Она действительно была благодарна: за крышу над головой, за радушный приём, за добрые слова о её отце, которого она любила, несмотря на случившееся. Здесь, в этом неуютном коридоре, стоя рядом с возвышавшимся над ней Добрыней Лизавета и впрямь поверила, что всё может хорошо закончиться.
Добрыня, будто почувствовав её искренность, мягко улыбнулся:
— Да не за что. Ты, как обустроишься, приходи. Накормим ещё.
Лизавета проводила взглядом грузную фигуру и лишь затем вставила ключ в замочную скважину. Повернулся он легко, с громким щелчком: пускай двор и выглядел небогато, но за порядком тут явно следили. Лизавета улыбнулась, представив, как Добрыня по утрам смазывает петли, подметает полы и смахивает веничком из перьев пыль, и сильнее толкнула дверь.
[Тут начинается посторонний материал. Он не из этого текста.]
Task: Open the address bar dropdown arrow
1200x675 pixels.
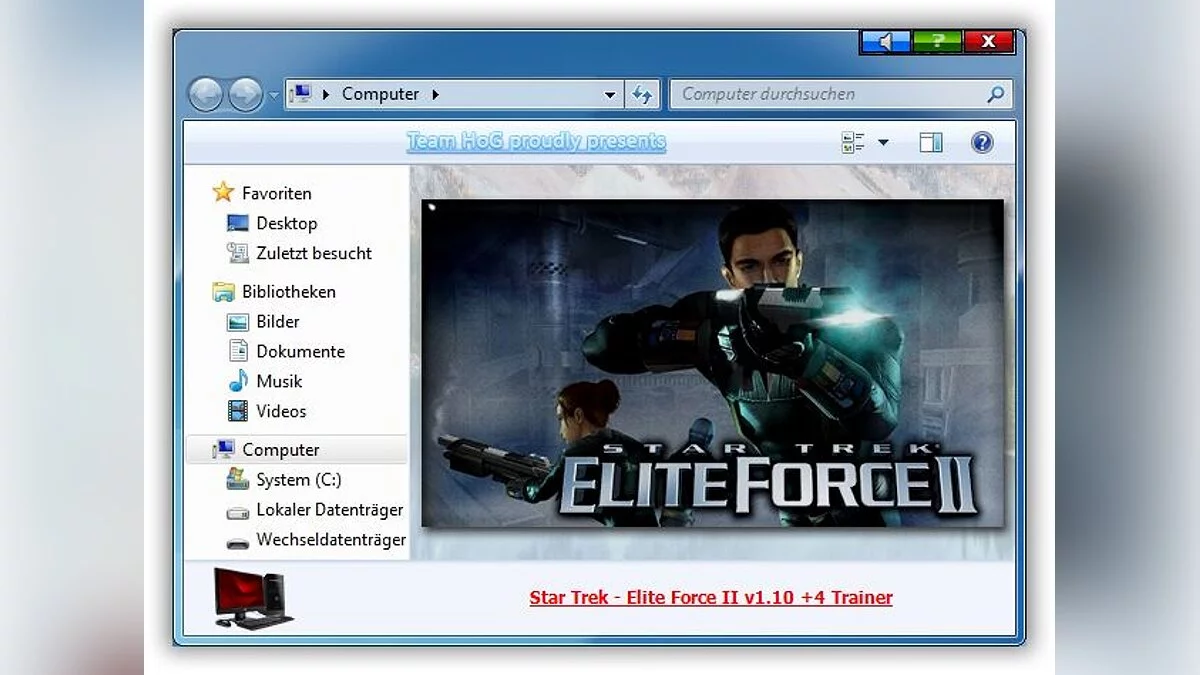Action: coord(610,93)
Как она и предчувствовала, комната была обставлена бедно. У одной стены стояла односпальная кровать, у другой — небольшой, чуть облупившийся шкаф. Был ещё стол, на котором кто-то предусмотрительно оставил чернильницу, заточенное перо и пару листов бумаги. Правда, чернила в баночке давно и безнадёжно засохли.
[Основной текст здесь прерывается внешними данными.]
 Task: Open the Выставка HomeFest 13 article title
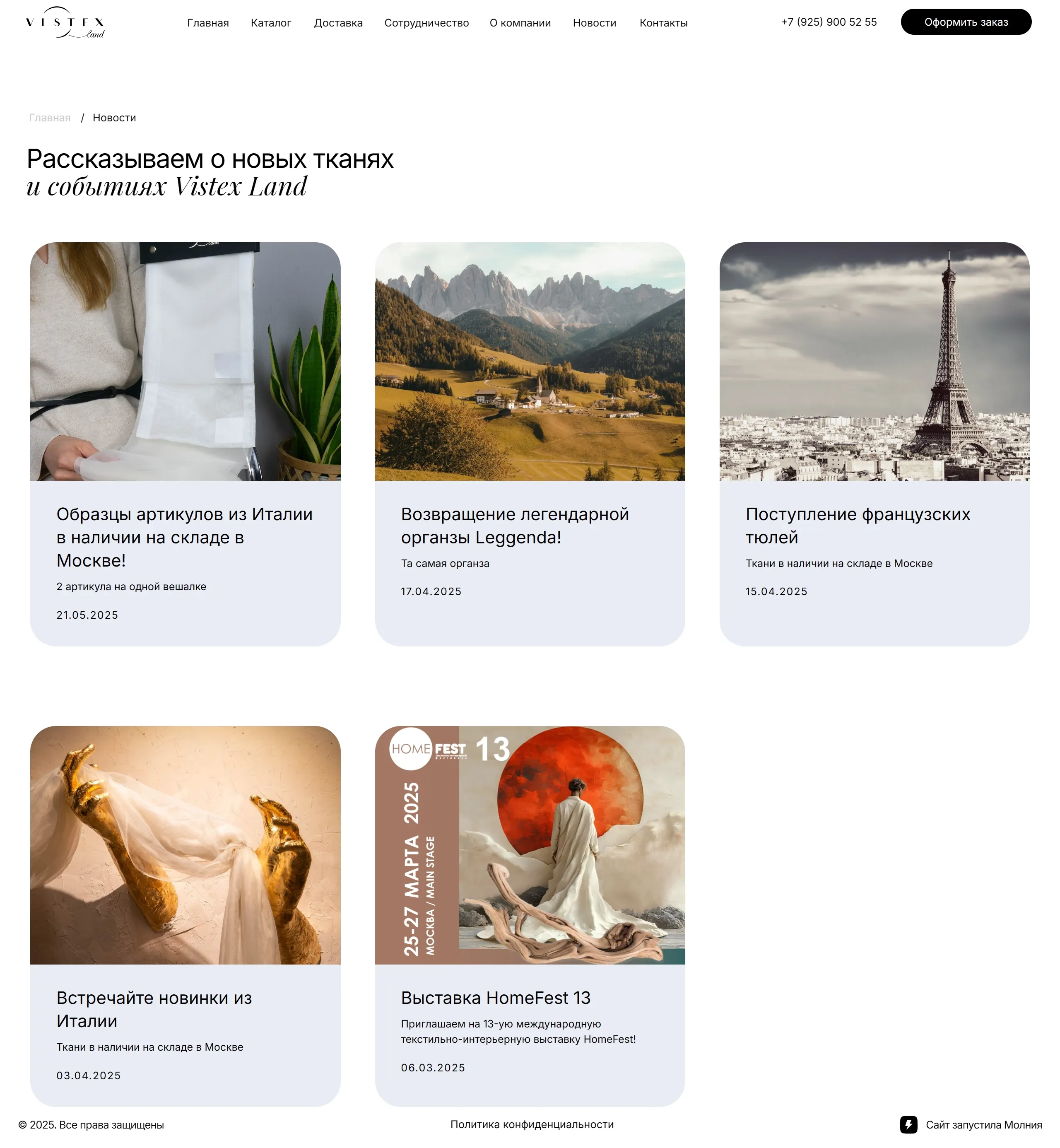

Оставшись одна, Лизавета тяжело опустилась на кровать. Она сильно прогнулась под её весом, но, к чести Добрыни, не скрипнула. Лизавета прикрыла глаза.
Стоило смежить веки, и перед ними замелькали образы прожитого дня: испуганный окрик отца, улыбчивый Лад, хмурая Ольга, суровый только на вид Добрыня — и водяной. Конечно, нечисти Лизавета не встречала, но представила его ярко, в деталях. Перед внутренним взглядом так и встал толстый старикан с длинной бородой, круглым носом и пронизывающим взглядом неприятных, маленьких глаз. Лизавета невольно поёжилась.
Нет, оставаться одной ей решительно было нельзя.